Single change for greatest effect


#91

And had those years of guidance and advice from the aforementioned experienced SNCOs, plus a bit of time under the tenure of the previous OC.

They are likely to also continue to take guidance from the other staff on certain issues - it’s a trusted team they have operated within and have relationships with.

This is, however, a prime example of why improved staff development programmes and mentorships would be beneficial.

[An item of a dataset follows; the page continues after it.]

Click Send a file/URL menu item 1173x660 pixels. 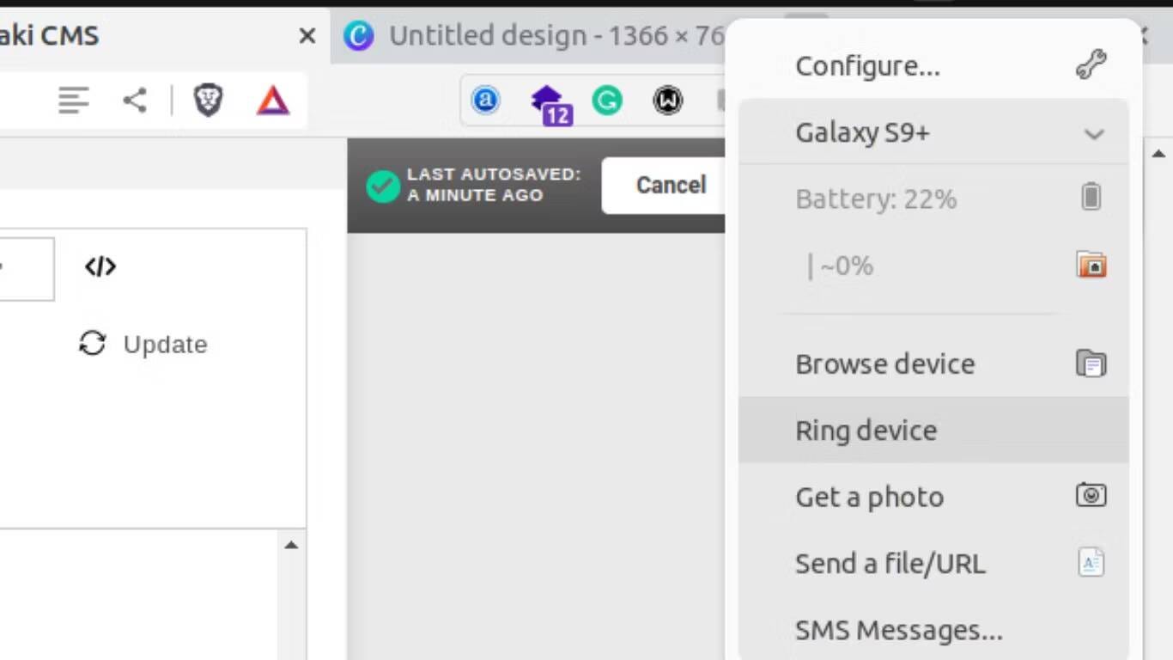(890, 564)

If you let your 21 year old PltOff sit in the office and/or only carry out minor roles without learning and progression then they will undoubtedly make a useless OC.


#92

Headquarters staff with gumption and backbone and ability to deal with problems quickly and where needed quickly eject staff from positions

I know personally of officers who block staff from delivering training if they don’t like them or refuses to approve staff even though they have been told to just a they don’t want to loose the control of the subject matter.
It has been raised and agreed resolution has been done on numerous occasions but still it continues. 1 staff member actually raised the complaint to HQAC and it was backed up but region then deemed the staff member as troublesome and they were spoken too for raising a complaint.

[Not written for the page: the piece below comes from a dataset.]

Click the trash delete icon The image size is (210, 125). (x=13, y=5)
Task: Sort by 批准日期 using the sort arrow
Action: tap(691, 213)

All the time cadets were missing out on training opportunities and to this date STILL are…


#94

Yes they do! I know of at least 2 WSOs who have or are running Squadrons!


#95

Thats easy enough for anyone who is near to their region HQ, but it is 125 miles one way to LASER region HQ at RAF Northolt from where I live. Its worse enough having to go to Maidstone which is 56 miles. If you haven’t got transport would you travel on a train and bus to get there, just for a voluntary job. Just think about it? No? Nor would I? Thats why the scouts and guides are doing so well, they keep it local. If you want to do a voluntary job, you would keep it local and if you got a bit more involved maybe you would consider going further afield, if you got something out of it.


#96

Absolutely on the money.
I think there are too many from Wing up who think volunteers can be “posted” where ever they see fit and unfortunately too many squadron volunteers who don’t see it as a problem and just go where ever.
What people at Wing and higher need to respect at all times is that we individuals and our non ATC lives are more important than any single part of the ATC’s infrastructure.
I have seen squadrons commanded by people who are travelling road distances of 10-15 miles, which doesn’t look too bad, but between 1800 and 1900 the roads are atrocious, there are two who work near a squadron but live over 20 miles away. The latter again looks OK, until you bring in weekend activities. These commands don’t tend to last very long, whereas people who travel less than 10 miles seem to keep on longer as they can manage it, and it will invariably be local to them so they have the “buy in”.
Keep people local should be the motto.


#97

Our Corps, RHQ, WHQ structure harks back to the days when all mail came by post and was sent down the distribution list. How long ago did that end?


#98

In an ideal world id merge more Sqn. If there are Sqns within a certain radius (10miles or so) they are merged into the Sqn with the best/suitable facilities. This would mean in theory there are more staff avaliable, more quals shared and experienced by the cadets, in theory a reduction of admin. Less expenditure on the infrastructure weve removed etc etx


#99

Disagree, short term solution to a long term problem. Just because the area is short today doesn’t mean it will be short tomorrow. (And just because you are flush today doesn’t mean you won’t be short tonorrow). What is needed is a long term solution to staff recruitment and retention.


#100

This is happening but when you merge Squadrons as is demonstrated you are removing units from he inner cities where they are potentially most needed. Where I live in Liverpool there are NO Squadrons within the inner ring road of Queens Drive/Breeze Hill, a population of 200,000+. The Corps have retreated to the ‘nice’ areas.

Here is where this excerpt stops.